TRUMEDIQA: A Modular Trustworthy RAG Pipeline for Multilingual Medical Question Answering

Proceedings of the 8th Workshop on Clinical Natural Language Processing (Clinical NLP) @ LREC 2026

Abstract

Medical question answering systems must balance usefulness with safety, particularly in low-resource linguistic settings where robustness is limited and hallucinations can cause harm. We present TRUMEDIQA, a reproducible multilingual medical QA pipeline for Moroccan Darija, Arabic, French, and English, deployed on WhatsApp with text and voice interactions. TRUMEDIQA uses layered decision-making: (i) language identification, (ii) a pre-retrieval intent router that maps queries to one of 38 clinical FAQ categories to constrain retrieval, and (iii) post-retrieval LLM-based re-ranking that selects the best candidate answer or returns a null decision to trigger a safe fallback (abstention). Answers are retrieved from a curated FAQ knowledge base validated by medical professionals.
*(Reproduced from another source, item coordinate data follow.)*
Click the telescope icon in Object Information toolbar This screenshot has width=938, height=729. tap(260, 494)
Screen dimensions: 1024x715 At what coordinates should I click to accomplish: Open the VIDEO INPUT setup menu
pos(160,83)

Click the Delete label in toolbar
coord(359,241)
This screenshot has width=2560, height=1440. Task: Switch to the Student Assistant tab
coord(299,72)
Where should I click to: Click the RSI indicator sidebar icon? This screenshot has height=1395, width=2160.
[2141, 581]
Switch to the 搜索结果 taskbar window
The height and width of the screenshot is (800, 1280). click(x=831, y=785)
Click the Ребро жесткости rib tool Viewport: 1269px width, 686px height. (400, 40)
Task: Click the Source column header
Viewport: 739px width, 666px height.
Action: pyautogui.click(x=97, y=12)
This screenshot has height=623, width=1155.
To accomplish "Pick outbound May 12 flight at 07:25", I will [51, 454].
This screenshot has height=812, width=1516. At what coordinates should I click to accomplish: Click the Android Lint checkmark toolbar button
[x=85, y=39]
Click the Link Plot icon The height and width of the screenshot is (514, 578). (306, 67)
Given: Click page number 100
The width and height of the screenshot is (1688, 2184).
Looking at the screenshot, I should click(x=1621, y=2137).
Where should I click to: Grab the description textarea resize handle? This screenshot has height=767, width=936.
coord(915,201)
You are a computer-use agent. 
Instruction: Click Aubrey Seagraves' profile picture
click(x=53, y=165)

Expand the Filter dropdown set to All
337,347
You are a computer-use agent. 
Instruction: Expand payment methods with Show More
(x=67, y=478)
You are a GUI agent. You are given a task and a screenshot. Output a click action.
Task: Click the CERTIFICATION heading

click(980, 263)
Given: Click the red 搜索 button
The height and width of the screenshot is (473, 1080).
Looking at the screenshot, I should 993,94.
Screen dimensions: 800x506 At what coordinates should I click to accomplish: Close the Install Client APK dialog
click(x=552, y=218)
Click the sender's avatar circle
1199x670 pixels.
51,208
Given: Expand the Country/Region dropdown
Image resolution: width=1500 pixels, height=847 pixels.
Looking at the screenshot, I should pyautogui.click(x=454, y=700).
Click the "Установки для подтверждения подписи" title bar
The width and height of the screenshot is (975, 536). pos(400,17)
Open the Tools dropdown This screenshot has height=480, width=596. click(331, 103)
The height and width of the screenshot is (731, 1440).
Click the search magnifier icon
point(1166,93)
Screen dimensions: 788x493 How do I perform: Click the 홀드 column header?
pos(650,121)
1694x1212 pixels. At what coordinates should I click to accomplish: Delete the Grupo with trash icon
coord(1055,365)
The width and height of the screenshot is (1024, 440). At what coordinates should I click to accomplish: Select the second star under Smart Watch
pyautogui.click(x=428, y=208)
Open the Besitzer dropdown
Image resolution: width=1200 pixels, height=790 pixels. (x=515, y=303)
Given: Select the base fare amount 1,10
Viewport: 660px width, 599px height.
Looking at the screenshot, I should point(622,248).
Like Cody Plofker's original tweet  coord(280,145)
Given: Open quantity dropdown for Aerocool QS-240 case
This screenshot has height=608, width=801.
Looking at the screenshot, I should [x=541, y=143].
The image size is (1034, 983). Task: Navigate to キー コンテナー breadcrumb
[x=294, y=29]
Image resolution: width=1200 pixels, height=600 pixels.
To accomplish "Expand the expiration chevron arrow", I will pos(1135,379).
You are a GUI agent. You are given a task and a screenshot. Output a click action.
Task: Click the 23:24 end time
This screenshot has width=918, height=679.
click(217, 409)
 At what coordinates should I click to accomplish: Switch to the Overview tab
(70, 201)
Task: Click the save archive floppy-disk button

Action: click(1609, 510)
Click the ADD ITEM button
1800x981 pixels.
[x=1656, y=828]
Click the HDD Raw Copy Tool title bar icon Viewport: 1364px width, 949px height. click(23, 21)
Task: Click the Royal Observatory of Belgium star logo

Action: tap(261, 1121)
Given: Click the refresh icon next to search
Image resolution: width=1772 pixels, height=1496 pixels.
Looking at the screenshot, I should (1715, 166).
We evaluate TRUMEDIQA with 21 participants submitting 290 questions across four languages. An expert annotator labels each interaction as relevant, acceptable, or irrelevant, and we also measure correct abstentions when no suitable answer exists in the knowledge base. An ablation study shows that routing and re-ranking improve the weighted relevance score from 0.25 to 0.94 and precision from 0.53 to 0.98 versus a naïve retrieval baseline, while increasing correct abstention on unanswerable queries from 4.38% to 69.77%.